Custom ESLint rules use AST visitors to enforce project-specific coding standards, with each rule exporting a meta object for documentation and a create function that returns visitor methods for specific syntax node types.
ESLint rules operate on the Abstract Syntax Tree, where each node represents a syntactic construct like VariableDeclaration, CallExpression, or MemberExpression.
Rules export a meta object (docs, type, fixable, schema) and a create function that returns visitor methods for specific AST node types.
ESLint traverses the AST and calls your visitor functions for matching node types — you call context.report() when a violation is found.
Plugins bundle multiple rules into an npm package, exporting a rules object and optionally recommended configs for easy adoption.
ESLint's built-in RuleTester lets you define valid and invalid code examples with expected errors, enabling test-driven rule development.
ESLint's power comes from its extensibility. While the ecosystem provides thousands of community rules, many teams need custom rules to enforce project-specific conventions — like banning certain API usage patterns, enforcing naming conventions for specific file types, or ensuring architectural boundaries are respected. Understanding how to write custom rules demonstrates deep knowledge of how static analysis works.
Every ESLint rule operates on the Abstract Syntax Tree — a tree representation of your source code where each node represents a syntactic construct. For example, const x = 5 becomes a VariableDeclaration node containing a VariableDeclarator with an Identifier (x) and a Literal (5). AST Explorer (astexplorer.net) is the essential tool for developing custom rules — it lets you paste code and see the resulting AST in real time.
An ESLint rule exports an object with two properties: meta and create. The meta object contains documentation (description, category, URL), the type (problem, suggestion, or layout), whether the rule is auto-fixable (fixable: 'code' or fixable: 'whitespace'), and an optional JSON schema for rule options. The create function receives a context object and returns a visitor object — an object whose keys are AST node types and whose values are functions called when that node type is encountered.
ESLint traverses the AST from top to bottom (and optionally back up). Your rule declares which node types it cares about, and ESLint calls your visitor function for each matching node. For example, to ban console.log, you visit MemberExpression nodes and check if the object is console and the property is log. When you find a violation, you call context.report() with the offending node and a message. For auto-fixable rules, you also provide a fix function that receives a fixer object with methods like replaceText, insertTextBefore, and remove.
An ESLint plugin is an npm package that bundles multiple rules (and optionally shared configs and processors).
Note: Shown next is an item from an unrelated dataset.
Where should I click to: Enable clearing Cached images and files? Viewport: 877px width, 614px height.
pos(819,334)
The package exports a rules object mapping rule names to rule definitions. With ESLint's new flat config system, plugins are plain objects imported directly — no more naming conventions or eslint-plugin- prefixes required. A plugin can also export configs for recommended sets of rules.
ESLint provides RuleTester, a built-in test utility that makes testing rules straightforward. You define arrays of valid and invalid code examples. For invalid cases, you specify the expected error messages and, for fixable rules, the expected output after fixing. This makes rule development highly test-driven.
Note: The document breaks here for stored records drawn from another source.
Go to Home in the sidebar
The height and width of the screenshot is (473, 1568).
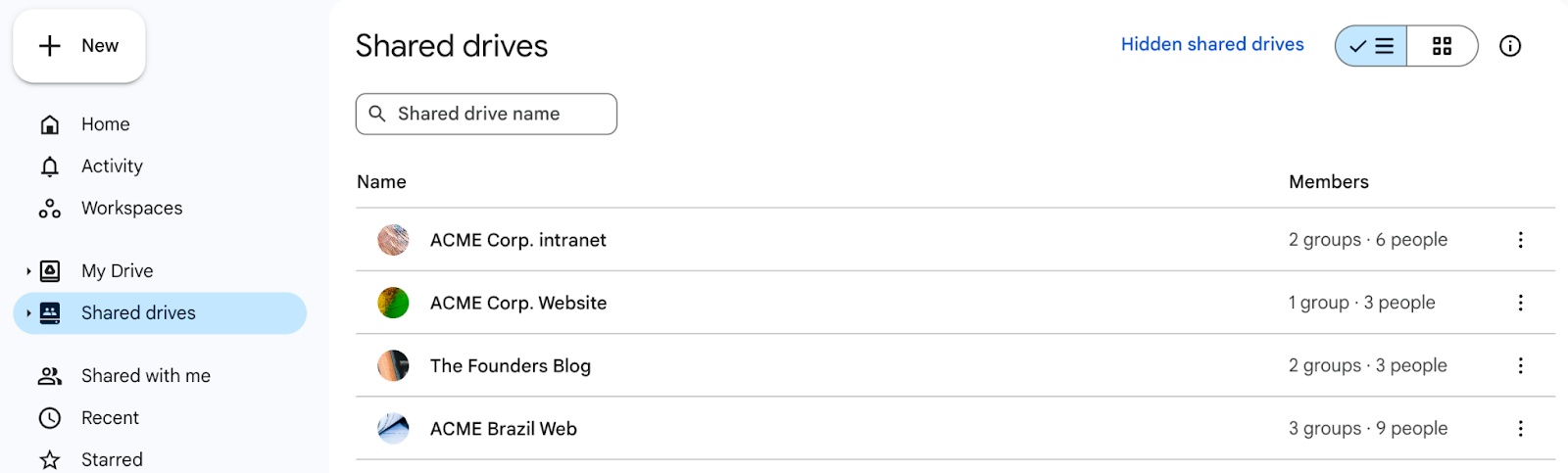pyautogui.click(x=105, y=124)
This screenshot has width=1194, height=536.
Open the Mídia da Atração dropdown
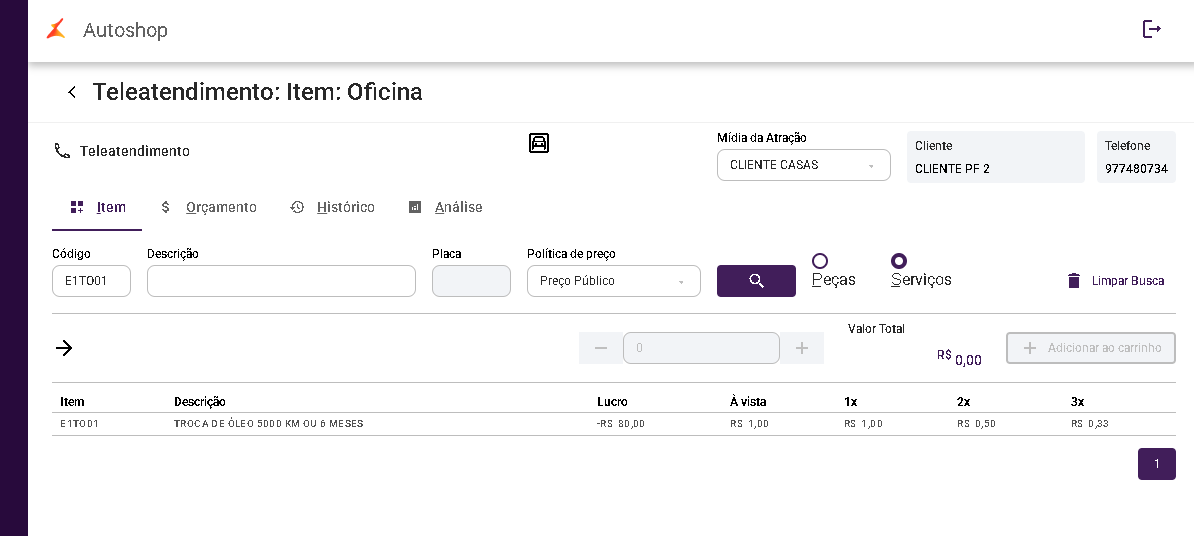(803, 165)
Common custom rules include: banning specific imports (e.g., preventing direct lodash imports in favor of lodash-es), enforcing data-testid attributes on interactive elements for testing, requiring error boundaries around async components, and enforcing file naming conventions based on directory structure.
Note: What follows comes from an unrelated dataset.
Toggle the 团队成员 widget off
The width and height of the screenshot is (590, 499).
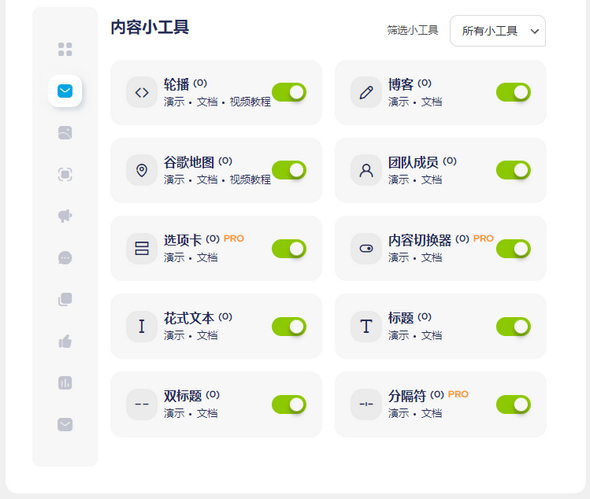point(513,170)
ESLint rules are static analysis — they examine code structure without executing it. This means they can catch patterns like missing error handling or incorrect API usage at development time, but they cannot detect runtime behavior. The visitor pattern is what makes ESLint rules composable — each rule only declares the node types it cares about, and ESLint efficiently routes nodes to the appropriate visitors during a single AST traversal.
Fun Fact
AST Explorer (astexplorer.net) supports over 30 different parsers across languages including JavaScript, TypeScript, CSS, GraphQL, and even SQL. It was originally created by Felix Kling in 2014 and has become the single most important tool for anyone building code transformation tools or linter rules.